— About this exercise —
Decide whether each statement agrees with the election text. Answer yes or no, and quote the deciding words: 1. The election was held on 3 May 2012. 2. On the results map, the Liberal Democrats are shown in green. 3. Spoilt votes are included in the ward results.

— Document passage —
== Segment start ==
= 2012 Newcastle-under-Lyme Borough Council election =

2012 UK local government election

Map of the results of the 2012 Newcastle-under-Lyme council election. Labour in red, Conservatives in blue and Liberal Democrats in yellow. Wards in grey were not contested in 2012.

The 2012 Newcastle-under-Lyme Borough Council election took place on 3 May 2012 to elect members of Newcastle-under-Lyme Council in England. This was on the same day as other 2012 United Kingdom local elections.

==Election result==

Newcastle-under-Lyme Borough Council Election, 2012
| Party |  | Seats | Gains | Losses | Net gain/loss | Seats % | Votes % | Votes | +/− |
|---|---|---|---|---|---|---|---|---|---|
|  | Labour | 11 | 10 | 0 | +10 |  |  |  |  |
|  | Conservative | 6 | 0 | 5 | -5 |  |  |  |  |
|  | Liberal Democrats | 3 | 0 | 3 | -3 |  |  |  |  |
|  | UKIP | 0 | 0 | 2 | -2 | 0 |  |  |  |
|  | Independent | 0 | 0 | 0 | 0 | 0 |  |  |  |
|  | TUSC | 0 | 0 | 0 | 0 | 0 |  |  |  |
|  |  | 0 | 0 | 0 | 0 | 0 |  |  |  |
|  | TOTAL | 20 | 8 | 8 | 0 |  | 100% |  |  |

==Ward results==
Spoilt votes not included below.
== Segment end ==
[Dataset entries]
== Segment start ==
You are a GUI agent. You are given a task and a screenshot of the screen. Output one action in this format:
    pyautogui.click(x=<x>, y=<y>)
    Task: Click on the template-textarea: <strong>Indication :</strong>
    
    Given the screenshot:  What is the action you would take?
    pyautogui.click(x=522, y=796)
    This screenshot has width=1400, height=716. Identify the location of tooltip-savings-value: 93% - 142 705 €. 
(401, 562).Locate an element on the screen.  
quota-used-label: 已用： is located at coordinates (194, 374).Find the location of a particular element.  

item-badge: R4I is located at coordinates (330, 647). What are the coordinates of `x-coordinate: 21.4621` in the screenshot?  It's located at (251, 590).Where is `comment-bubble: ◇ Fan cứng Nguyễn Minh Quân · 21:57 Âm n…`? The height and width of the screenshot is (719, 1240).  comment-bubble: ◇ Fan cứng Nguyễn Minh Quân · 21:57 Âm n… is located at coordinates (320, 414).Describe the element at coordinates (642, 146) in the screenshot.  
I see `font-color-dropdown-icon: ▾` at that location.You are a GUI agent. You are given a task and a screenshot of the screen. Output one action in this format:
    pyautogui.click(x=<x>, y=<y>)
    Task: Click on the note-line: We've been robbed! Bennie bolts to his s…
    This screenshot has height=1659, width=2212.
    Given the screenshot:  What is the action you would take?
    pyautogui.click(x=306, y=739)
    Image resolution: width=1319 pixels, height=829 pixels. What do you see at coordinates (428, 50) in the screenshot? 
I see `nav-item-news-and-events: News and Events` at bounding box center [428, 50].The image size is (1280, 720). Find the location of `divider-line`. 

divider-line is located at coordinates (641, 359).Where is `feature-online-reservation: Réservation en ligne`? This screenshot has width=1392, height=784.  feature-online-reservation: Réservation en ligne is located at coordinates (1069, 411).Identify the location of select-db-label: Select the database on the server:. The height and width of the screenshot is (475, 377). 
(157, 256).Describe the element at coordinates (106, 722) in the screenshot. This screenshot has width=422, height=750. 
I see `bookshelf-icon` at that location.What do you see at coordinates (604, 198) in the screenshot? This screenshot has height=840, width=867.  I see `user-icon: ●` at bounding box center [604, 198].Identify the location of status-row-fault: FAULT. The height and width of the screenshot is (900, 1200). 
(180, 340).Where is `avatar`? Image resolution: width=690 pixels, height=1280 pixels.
== Segment end ==
— Your response —
1. Yes: "took place on 3 May 2012"
2. No: "Liberal Democrats in yellow"
3. No: "Spoilt votes not included below."